:: Records for the exercise ::

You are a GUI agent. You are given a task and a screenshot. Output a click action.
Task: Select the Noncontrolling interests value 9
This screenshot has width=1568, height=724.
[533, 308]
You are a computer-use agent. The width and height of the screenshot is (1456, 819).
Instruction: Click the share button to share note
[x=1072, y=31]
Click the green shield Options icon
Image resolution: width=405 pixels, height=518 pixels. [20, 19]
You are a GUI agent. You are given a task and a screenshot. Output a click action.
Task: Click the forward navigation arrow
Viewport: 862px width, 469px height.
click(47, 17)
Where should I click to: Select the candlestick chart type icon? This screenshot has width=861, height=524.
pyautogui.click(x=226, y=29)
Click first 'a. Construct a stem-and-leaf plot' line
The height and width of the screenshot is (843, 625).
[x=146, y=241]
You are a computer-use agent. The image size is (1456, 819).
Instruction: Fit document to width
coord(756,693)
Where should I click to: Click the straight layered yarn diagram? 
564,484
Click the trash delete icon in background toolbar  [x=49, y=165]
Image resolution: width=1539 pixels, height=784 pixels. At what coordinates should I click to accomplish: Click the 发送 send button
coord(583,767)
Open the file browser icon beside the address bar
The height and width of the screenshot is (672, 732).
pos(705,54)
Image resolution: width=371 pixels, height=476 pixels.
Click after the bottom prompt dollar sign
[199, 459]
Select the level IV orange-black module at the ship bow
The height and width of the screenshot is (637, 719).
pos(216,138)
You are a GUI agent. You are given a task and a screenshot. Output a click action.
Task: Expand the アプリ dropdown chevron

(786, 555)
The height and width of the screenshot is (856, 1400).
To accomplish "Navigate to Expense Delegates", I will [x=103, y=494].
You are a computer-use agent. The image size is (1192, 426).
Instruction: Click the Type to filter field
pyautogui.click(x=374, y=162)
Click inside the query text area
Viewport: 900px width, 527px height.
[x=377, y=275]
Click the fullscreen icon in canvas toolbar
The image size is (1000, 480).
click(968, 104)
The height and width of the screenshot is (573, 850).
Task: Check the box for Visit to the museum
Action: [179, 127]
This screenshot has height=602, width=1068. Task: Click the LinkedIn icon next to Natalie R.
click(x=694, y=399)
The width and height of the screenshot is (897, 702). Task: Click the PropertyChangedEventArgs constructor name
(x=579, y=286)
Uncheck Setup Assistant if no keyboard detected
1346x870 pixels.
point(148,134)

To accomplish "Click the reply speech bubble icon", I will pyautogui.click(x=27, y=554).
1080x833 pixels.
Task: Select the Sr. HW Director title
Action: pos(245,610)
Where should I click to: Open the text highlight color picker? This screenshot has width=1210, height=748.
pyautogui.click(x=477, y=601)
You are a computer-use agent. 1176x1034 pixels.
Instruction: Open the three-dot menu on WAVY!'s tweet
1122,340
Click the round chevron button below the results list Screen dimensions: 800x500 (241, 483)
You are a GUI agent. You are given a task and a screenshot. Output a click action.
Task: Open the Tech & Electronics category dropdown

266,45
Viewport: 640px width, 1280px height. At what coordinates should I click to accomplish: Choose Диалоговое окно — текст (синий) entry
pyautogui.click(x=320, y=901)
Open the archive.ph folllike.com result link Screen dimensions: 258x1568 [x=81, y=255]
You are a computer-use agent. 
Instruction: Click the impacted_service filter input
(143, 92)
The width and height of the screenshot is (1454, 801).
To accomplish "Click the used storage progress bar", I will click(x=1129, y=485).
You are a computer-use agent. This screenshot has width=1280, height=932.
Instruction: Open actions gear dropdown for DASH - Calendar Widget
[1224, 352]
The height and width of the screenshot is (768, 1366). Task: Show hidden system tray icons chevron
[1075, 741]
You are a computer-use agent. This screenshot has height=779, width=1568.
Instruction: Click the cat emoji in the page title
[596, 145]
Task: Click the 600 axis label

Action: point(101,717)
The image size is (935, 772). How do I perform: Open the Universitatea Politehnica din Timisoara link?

:::

**The task**
Copy out every one of the lines above word for word, without changing anything.

**Reply to the task**
You are a GUI agent. You are given a task and a screenshot. Output a click action.
Task: Select the Noncontrolling interests value 9
This screenshot has width=1568, height=724.
[533, 308]
You are a computer-use agent. The width and height of the screenshot is (1456, 819).
Instruction: Click the share button to share note
[x=1072, y=31]
Click the green shield Options icon
Image resolution: width=405 pixels, height=518 pixels. [20, 19]
You are a GUI agent. You are given a task and a screenshot. Output a click action.
Task: Click the forward navigation arrow
Viewport: 862px width, 469px height.
click(47, 17)
Where should I click to: Select the candlestick chart type icon? This screenshot has width=861, height=524.
pyautogui.click(x=226, y=29)
Click first 'a. Construct a stem-and-leaf plot' line
The height and width of the screenshot is (843, 625).
[x=146, y=241]
You are a computer-use agent. The image size is (1456, 819).
Instruction: Fit document to width
coord(756,693)
Where should I click to: Click the straight layered yarn diagram? 
564,484
Click the trash delete icon in background toolbar  [x=49, y=165]
Image resolution: width=1539 pixels, height=784 pixels. At what coordinates should I click to accomplish: Click the 发送 send button
coord(583,767)
Open the file browser icon beside the address bar
The height and width of the screenshot is (672, 732).
pos(705,54)
Image resolution: width=371 pixels, height=476 pixels.
Click after the bottom prompt dollar sign
[199, 459]
Select the level IV orange-black module at the ship bow
The height and width of the screenshot is (637, 719).
pos(216,138)
You are a GUI agent. You are given a task and a screenshot. Output a click action.
Task: Expand the アプリ dropdown chevron

(786, 555)
The height and width of the screenshot is (856, 1400).
To accomplish "Navigate to Expense Delegates", I will [x=103, y=494].
You are a computer-use agent. The image size is (1192, 426).
Instruction: Click the Type to filter field
pyautogui.click(x=374, y=162)
Click inside the query text area
Viewport: 900px width, 527px height.
[x=377, y=275]
Click the fullscreen icon in canvas toolbar
The image size is (1000, 480).
click(968, 104)
The height and width of the screenshot is (573, 850).
Task: Check the box for Visit to the museum
Action: [179, 127]
This screenshot has height=602, width=1068. Task: Click the LinkedIn icon next to Natalie R.
click(x=694, y=399)
The width and height of the screenshot is (897, 702). Task: Click the PropertyChangedEventArgs constructor name
(x=579, y=286)
Uncheck Setup Assistant if no keyboard detected
1346x870 pixels.
point(148,134)

To accomplish "Click the reply speech bubble icon", I will pyautogui.click(x=27, y=554).
1080x833 pixels.
Task: Select the Sr. HW Director title
Action: pos(245,610)
Where should I click to: Open the text highlight color picker? This screenshot has width=1210, height=748.
pyautogui.click(x=477, y=601)
You are a computer-use agent. 1176x1034 pixels.
Instruction: Open the three-dot menu on WAVY!'s tweet
1122,340
Click the round chevron button below the results list Screen dimensions: 800x500 (241, 483)
You are a GUI agent. You are given a task and a screenshot. Output a click action.
Task: Open the Tech & Electronics category dropdown

266,45
Viewport: 640px width, 1280px height. At what coordinates should I click to accomplish: Choose Диалоговое окно — текст (синий) entry
pyautogui.click(x=320, y=901)
Open the archive.ph folllike.com result link Screen dimensions: 258x1568 [x=81, y=255]
You are a computer-use agent. 
Instruction: Click the impacted_service filter input
(143, 92)
The width and height of the screenshot is (1454, 801).
To accomplish "Click the used storage progress bar", I will click(x=1129, y=485).
You are a computer-use agent. This screenshot has width=1280, height=932.
Instruction: Open actions gear dropdown for DASH - Calendar Widget
[1224, 352]
The height and width of the screenshot is (768, 1366). Task: Show hidden system tray icons chevron
[1075, 741]
You are a computer-use agent. This screenshot has height=779, width=1568.
Instruction: Click the cat emoji in the page title
[596, 145]
Task: Click the 600 axis label

Action: point(101,717)
The image size is (935, 772). How do I perform: Open the Universitatea Politehnica din Timisoara link?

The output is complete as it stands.